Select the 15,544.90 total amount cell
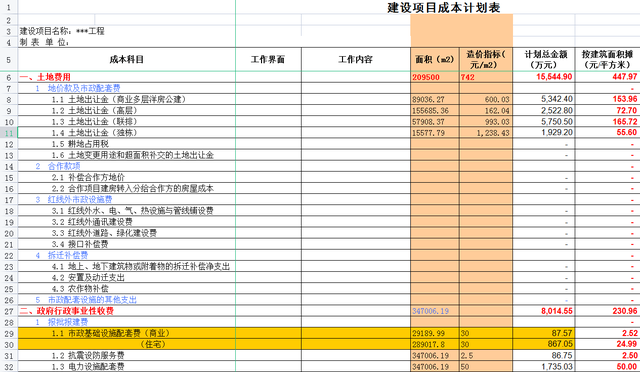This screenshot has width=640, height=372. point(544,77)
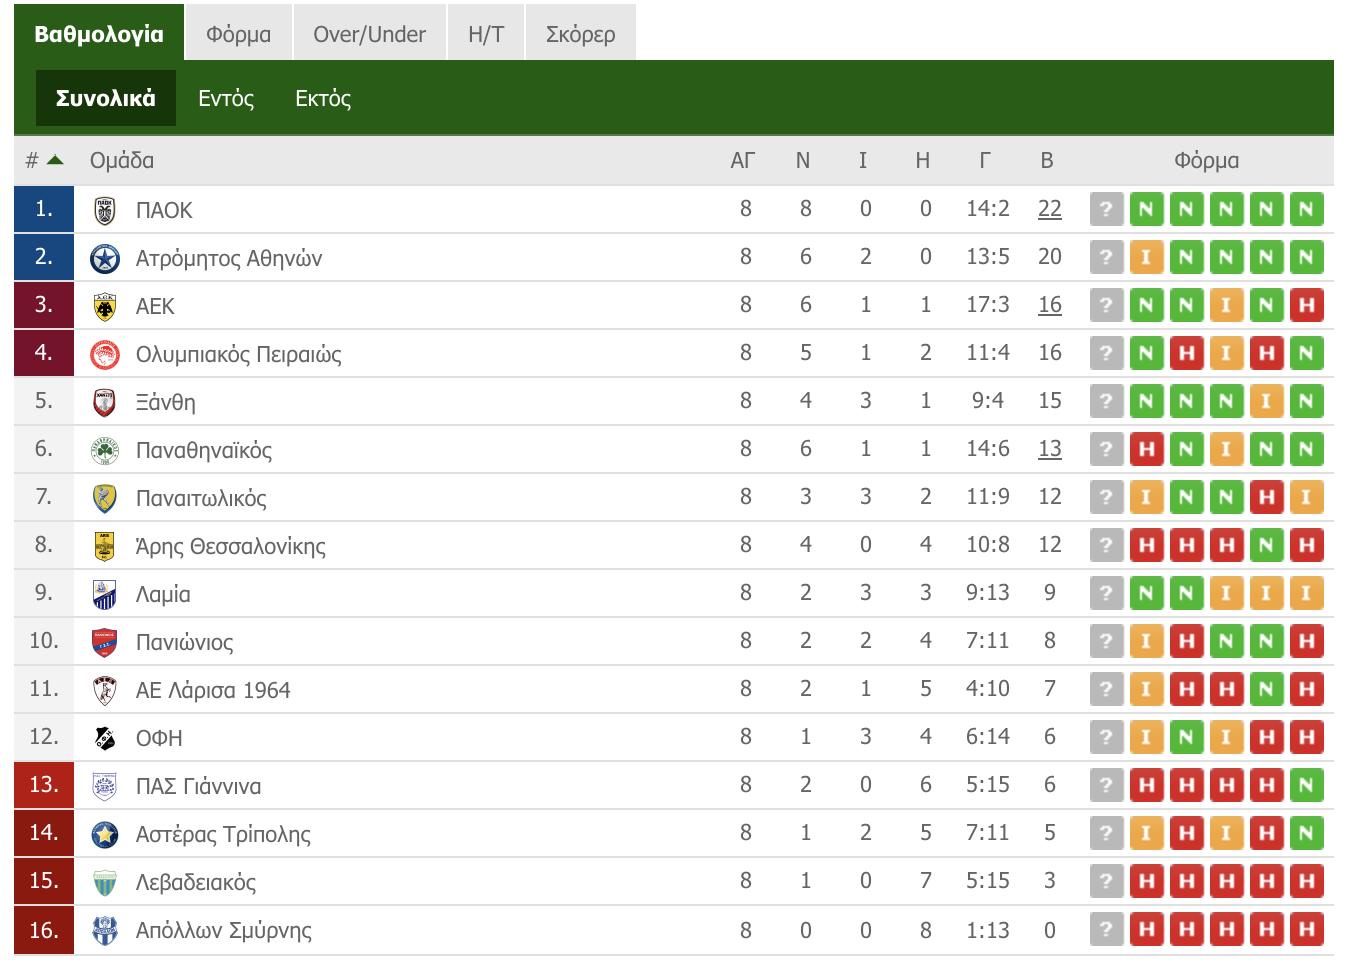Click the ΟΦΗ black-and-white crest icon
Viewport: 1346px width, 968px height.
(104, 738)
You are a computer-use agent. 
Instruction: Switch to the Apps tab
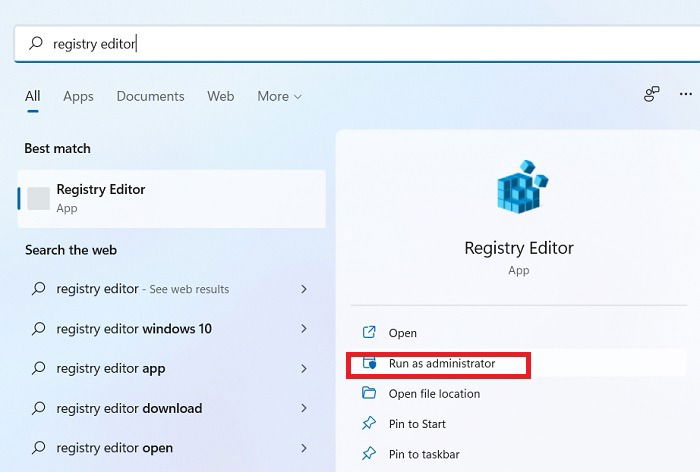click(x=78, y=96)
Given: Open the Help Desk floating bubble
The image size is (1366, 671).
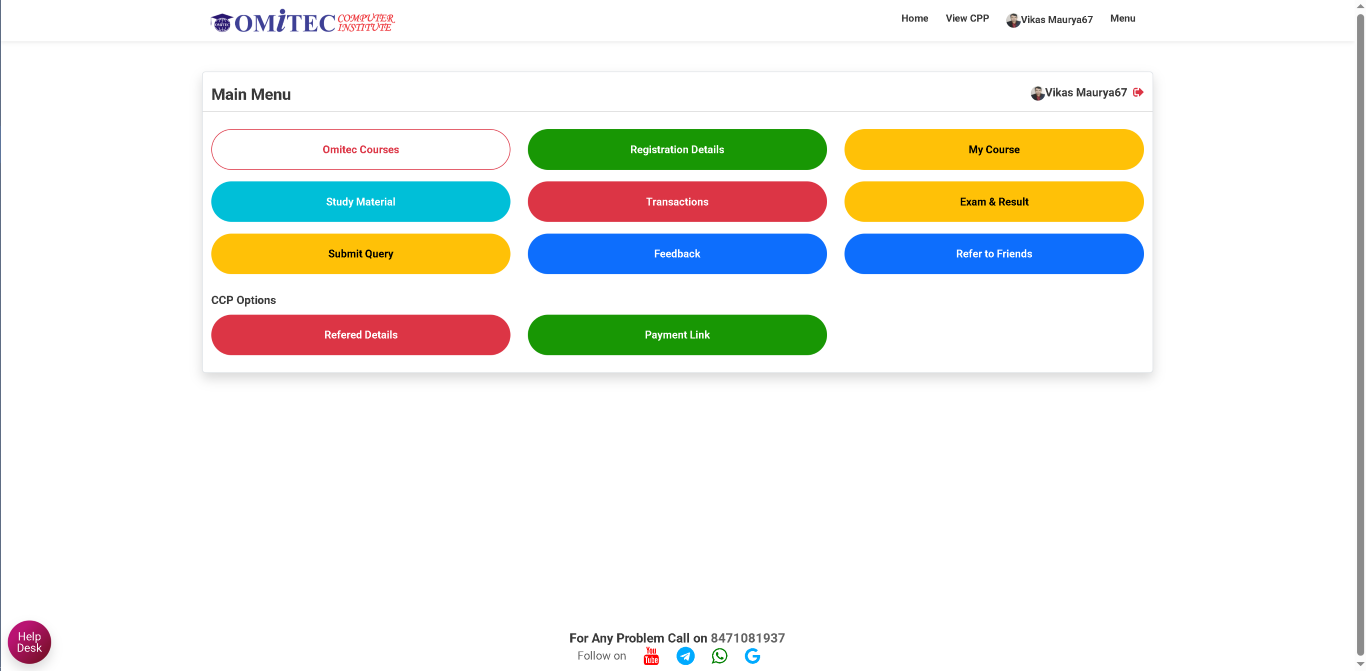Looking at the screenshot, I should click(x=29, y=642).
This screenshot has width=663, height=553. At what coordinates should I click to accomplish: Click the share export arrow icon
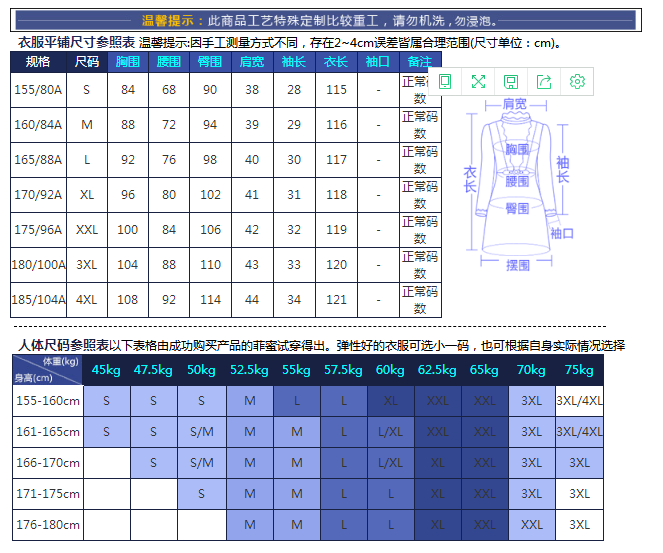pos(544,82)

+===+

YOUR INSTRUCTIONS — Copy the text of every row above word for word, leaving out the pictures.

COMPLETED TASK —
Select the 15,544.90 total amount cell
This screenshot has width=640, height=372. point(544,77)
Click the ΟΦΗ black-and-white crest icon
Viewport: 1346px width, 968px height.
(104, 738)
You are a computer-use agent. 
Instruction: Switch to the Apps tab
click(x=78, y=96)
Given: Open the Help Desk floating bubble
The image size is (1366, 671).
Looking at the screenshot, I should click(x=29, y=642).
This screenshot has width=663, height=553. At what coordinates should I click to accomplish: Click the share export arrow icon
pos(544,82)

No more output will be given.